Dave, your Uncle had a great idea for re-purposing those cabinets. I'm glad my woeful tale :laughing: could motivate someone else to prevent something similar from happening.

No photos this time. I would need a wide angle lens and probably still couldn't tell much from a photo. Besides I would be embarrassed to show the world my cluttered shop/store room.

Now for the rest of the story... I went out there first thing yesterday while I was still fresh to assess the situation. The can has an expiration date of Aug 2012. However, there is rust along the seam at the bottom of the can. So it's my fault :eek: for storing it where it could rust up.
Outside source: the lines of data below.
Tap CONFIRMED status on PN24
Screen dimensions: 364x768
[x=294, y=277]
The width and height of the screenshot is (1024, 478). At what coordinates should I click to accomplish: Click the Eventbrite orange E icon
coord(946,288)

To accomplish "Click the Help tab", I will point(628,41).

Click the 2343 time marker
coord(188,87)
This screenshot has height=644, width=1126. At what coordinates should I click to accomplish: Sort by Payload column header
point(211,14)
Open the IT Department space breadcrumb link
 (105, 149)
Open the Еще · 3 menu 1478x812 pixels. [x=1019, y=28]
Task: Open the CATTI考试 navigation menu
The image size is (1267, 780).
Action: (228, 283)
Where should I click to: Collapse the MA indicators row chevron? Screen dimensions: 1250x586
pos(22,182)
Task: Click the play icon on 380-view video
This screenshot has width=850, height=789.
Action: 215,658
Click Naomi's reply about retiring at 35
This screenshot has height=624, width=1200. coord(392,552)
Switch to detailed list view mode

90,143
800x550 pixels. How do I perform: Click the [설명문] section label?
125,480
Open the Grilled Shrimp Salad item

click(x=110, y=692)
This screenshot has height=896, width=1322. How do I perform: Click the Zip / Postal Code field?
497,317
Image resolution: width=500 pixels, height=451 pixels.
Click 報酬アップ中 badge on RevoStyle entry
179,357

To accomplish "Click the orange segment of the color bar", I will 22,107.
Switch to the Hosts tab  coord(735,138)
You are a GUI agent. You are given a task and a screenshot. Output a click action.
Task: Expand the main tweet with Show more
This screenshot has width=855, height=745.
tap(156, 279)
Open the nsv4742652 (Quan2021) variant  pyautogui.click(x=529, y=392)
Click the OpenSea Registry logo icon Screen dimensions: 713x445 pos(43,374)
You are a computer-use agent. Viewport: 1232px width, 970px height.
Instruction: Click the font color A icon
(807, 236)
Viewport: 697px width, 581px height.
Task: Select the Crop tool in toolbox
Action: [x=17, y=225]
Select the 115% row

I put the can down, got the tools I needed and closed the door.

The cleanup will start this morning, again, while I'm still fresh. I'll use a metal scraper, a plastic one, a no-mar scrubby, shopvac, maybe some sand paper , etc. I'll just wait and see how things go before I try any type of solvent.

Bottom line is I didn't need any more chores, I'm plenty busy. The greatest damage is that I got my feelings hurt. :mad:
 
/ Great Stuff can exploded! #18  
If you have any tools that you don't need right now and can't get the foam off of them, set them out in the sun for a few weeks. That foam sealant breaks down into dust pretty quickly under UV light. You may find that you can brush the foam off with your bare hand after it sits in the sun for a while.